Morgan Stanley also stated that even if the Federal Reserve cuts interest rates, the economy won’t be saved from a deep recession. There is simply too many bubbles and too much debt for any rate cut to help in any meaningful capacity. Morgan Stanley’s Mike Wilson, already the most bearish of Wall Street’s sell-side research analysts, turned his bearishness up a notch once more when he slashed his EPS forecast for next year, according to ZeroHedge.
Wilson summarizes his “doom and gloom” outlook as follows: “we believe an exogenous cost shock would be very hard to absorb. Autos, electrical equipment and machinery, textiles, computers/electronics, and certain chemical/commodity sectors appear the most exposed to rising tariffs on goods from China.”
Although president Donald Trump isn’t the only one to blame, he’s certainly not helping by applying tariffs to imports either.
Decades of easy money and money printing has caused so much untold damage to the economy that only a complete collapse of the entire debt-based system will reveal the true scopes of just how much carnage the central banks have caused and a rate cut won’t be able to help. The entire system is just too far gone.
Morgan Stanley also sees more downgrades to the economy as necessary because of the trade war. Not only is Wilson predicting a further decline in earnings in 2019 but also unchanged earnings in 2020. That’s a downward revised trend from a prior forecast of a +5% increase in EPS, as corporate profit hit their plateau for this cycle. And obviously, once the recession hits, it’s only downhill from there.
The basis of Wilson’s latest cut to corporate profits is a scenario analysis which assesses economic growth in three distinct paths around U.S.-China trade tensions and uses these paths to scenario test the S&P itself.
We further use the results to adjust our official S&P forecasts, though we note that since our forecasts take into account additional considerations beyond trade, our bull, base,and bear cases do not match the three trade paths one for one. Even in the absence of incremental trade escalation, our earnings model is already calling for negative EPS growth over the next 12 months and trade tensions add to the downside in earnings growth.
“Investor enthusiasm around the idea of easier Fed policy is understandable,” Wilson writes, but cautions that “if the Fed were to cut out of concern that we are entering a real unemployment cycle, such a cut should not be bought.” In other words, a Fed cut – precautionary or not – may hit as soon as July “but it may not halt [the coming] slowdown/recession,” Wilson added according to ZeroHedge.

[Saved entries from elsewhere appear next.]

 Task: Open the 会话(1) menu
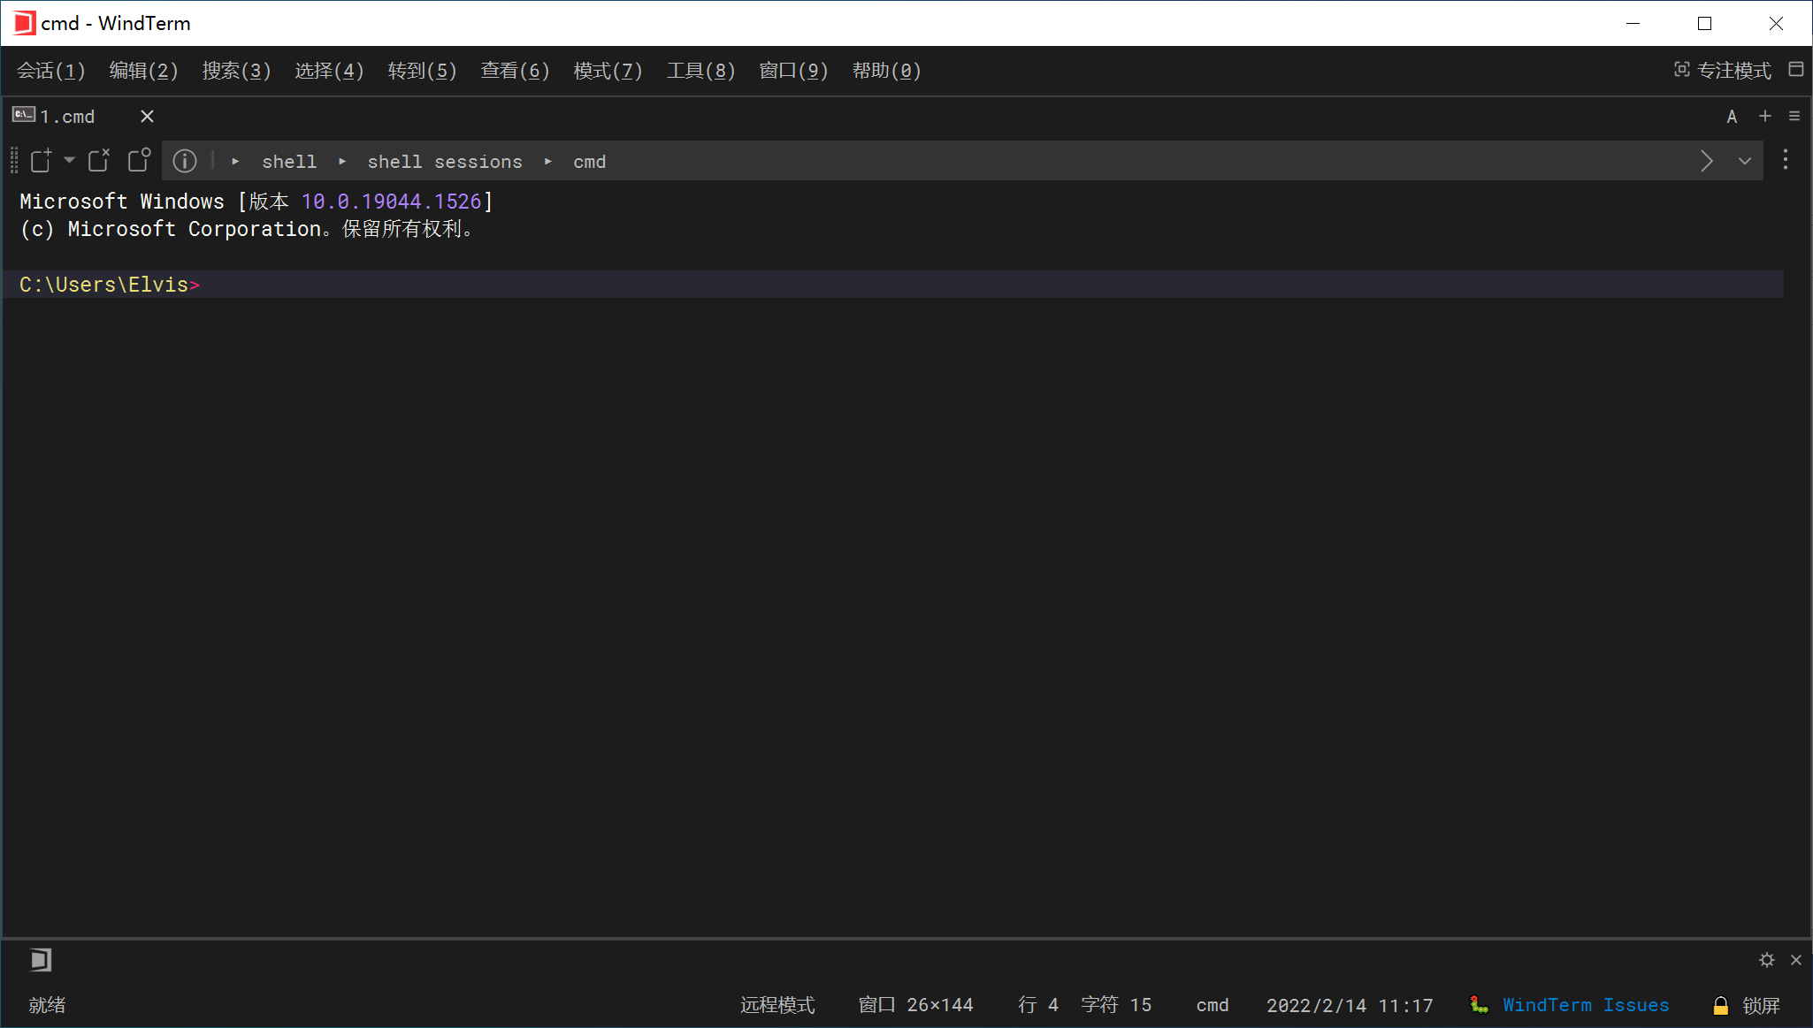click(x=51, y=71)
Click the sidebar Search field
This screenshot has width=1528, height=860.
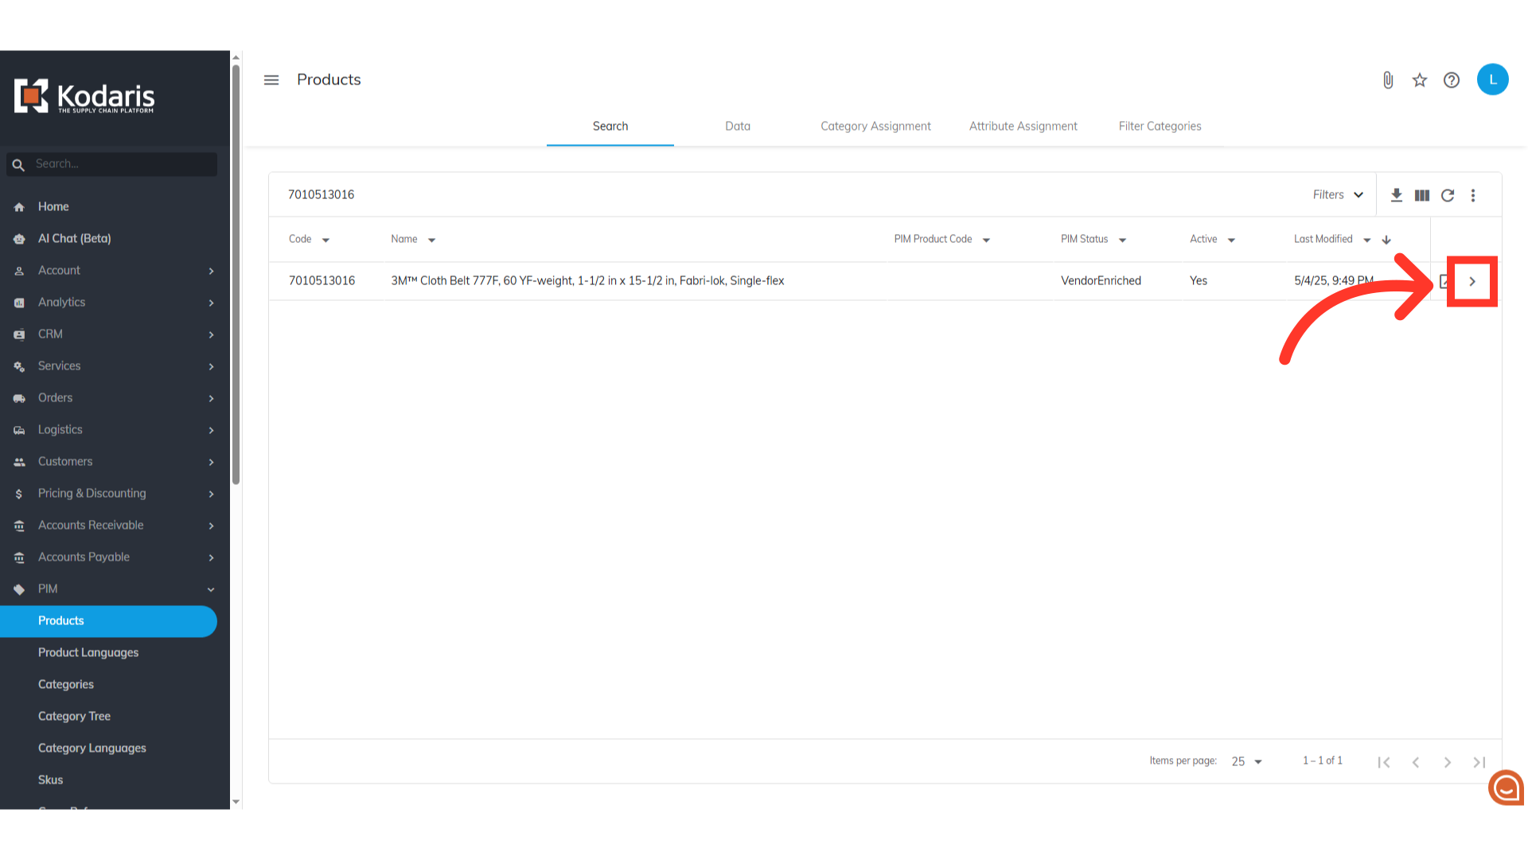119,164
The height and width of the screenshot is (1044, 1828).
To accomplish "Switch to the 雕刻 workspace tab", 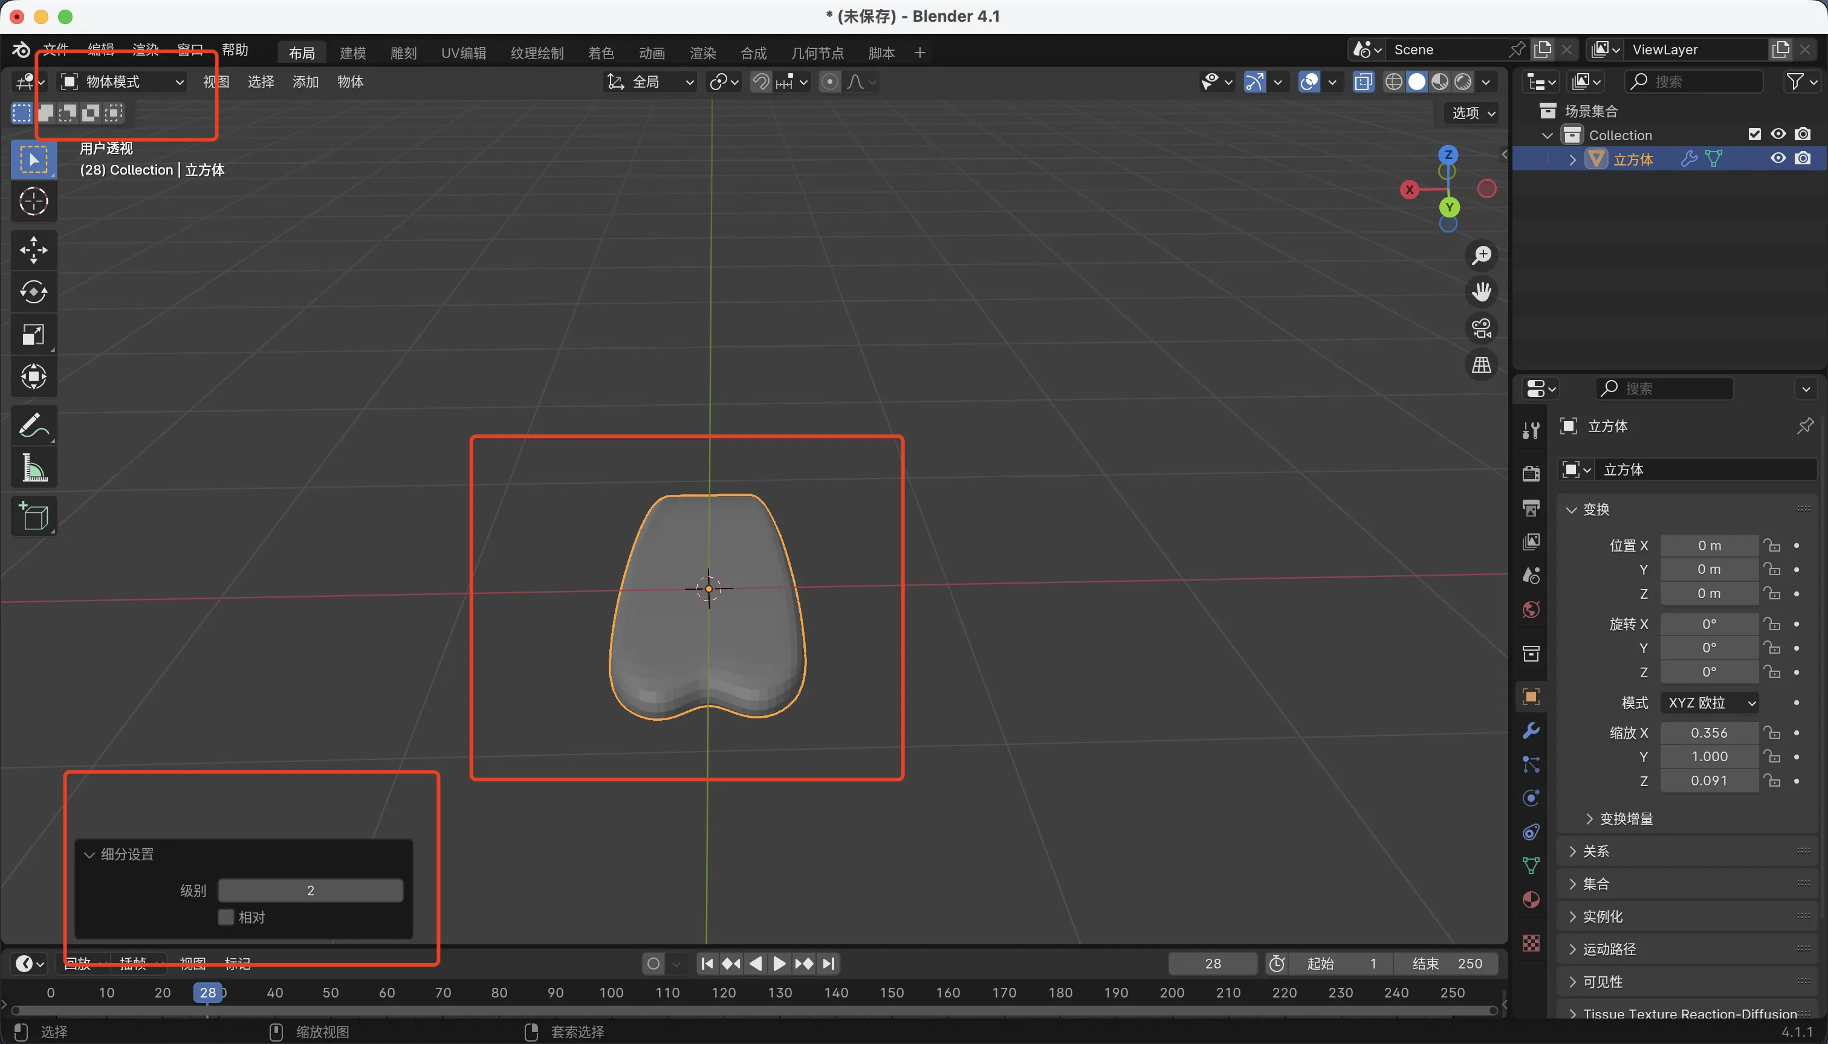I will (x=403, y=53).

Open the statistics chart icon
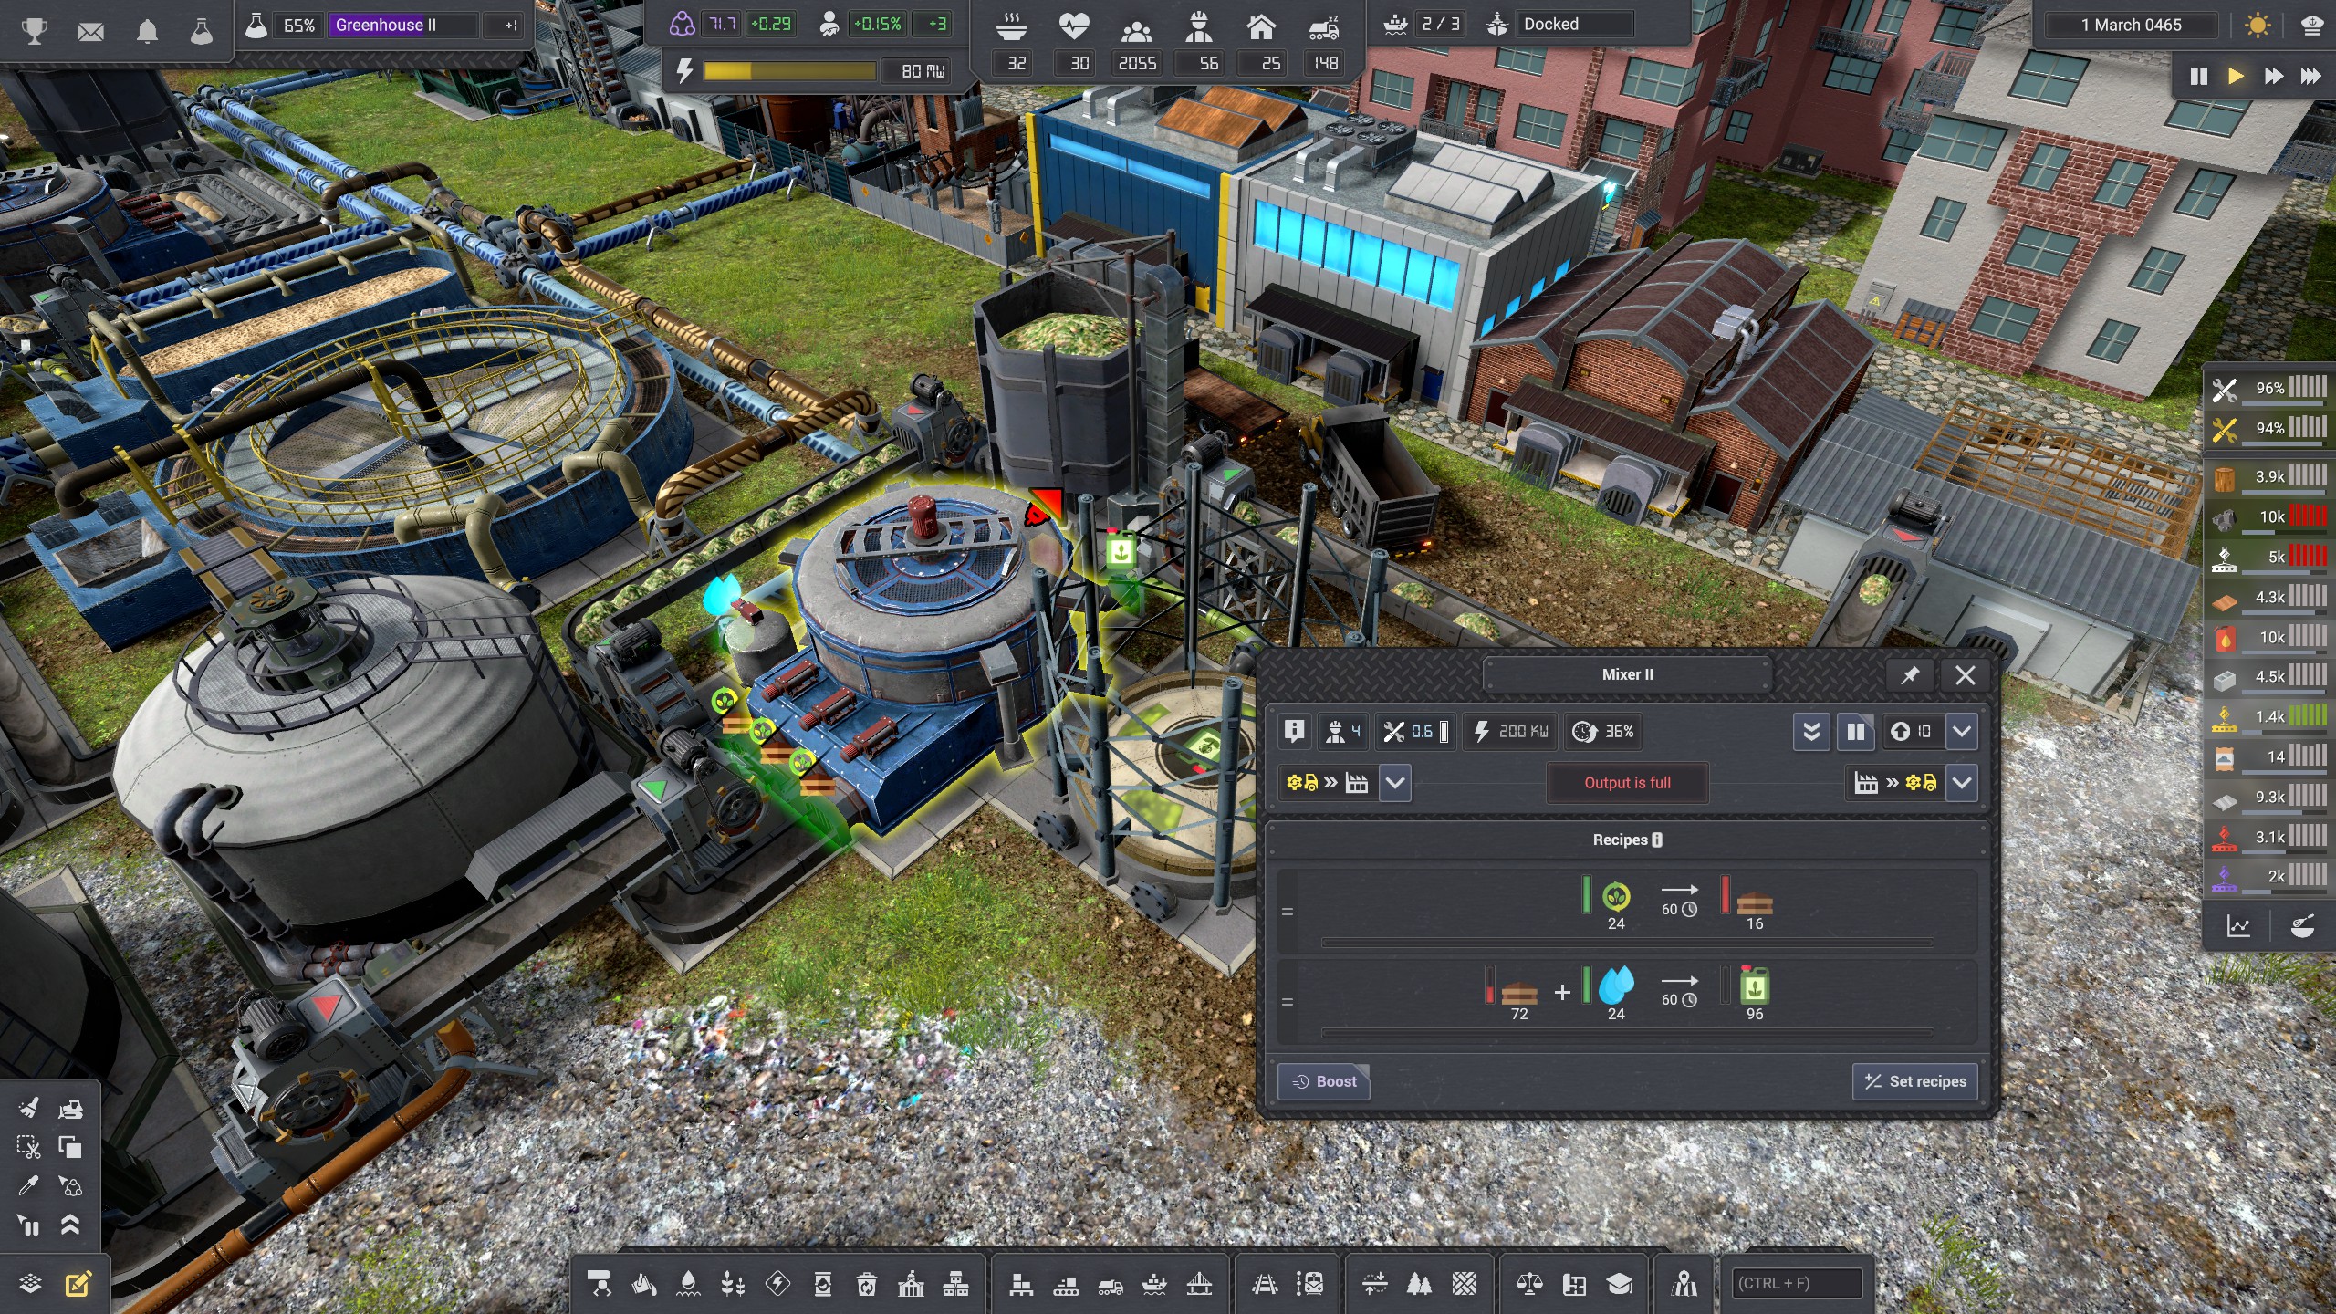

As a result, until there is further clarity on the employment picture (which was absolutely abysmal in May), Wilson thinks “Friday’s rally should be faded and investors should continue to skew portfolios defensively with a cautious eye toward expensive growth stocks that are now at a greater risk of missing earnings estimates due to these very real macroeconomic risks that are independent of the trade outcome or monetary policy.”
On Friday, Bank of America’s CIO warned that a rate cut now would be a “huge risk” to the market as it would prompt a furious scramble for stocks. Macro data does not actually require a rate cut either, let alone three of them. As such, cuts by Jerome Powell would precipitate the next big bubble – a sentiment which was echoed just days later by One River’s Eric Peters – similar to the mistake the Fed did in 1998 which spawned the dot com bubble and the crash of 2000.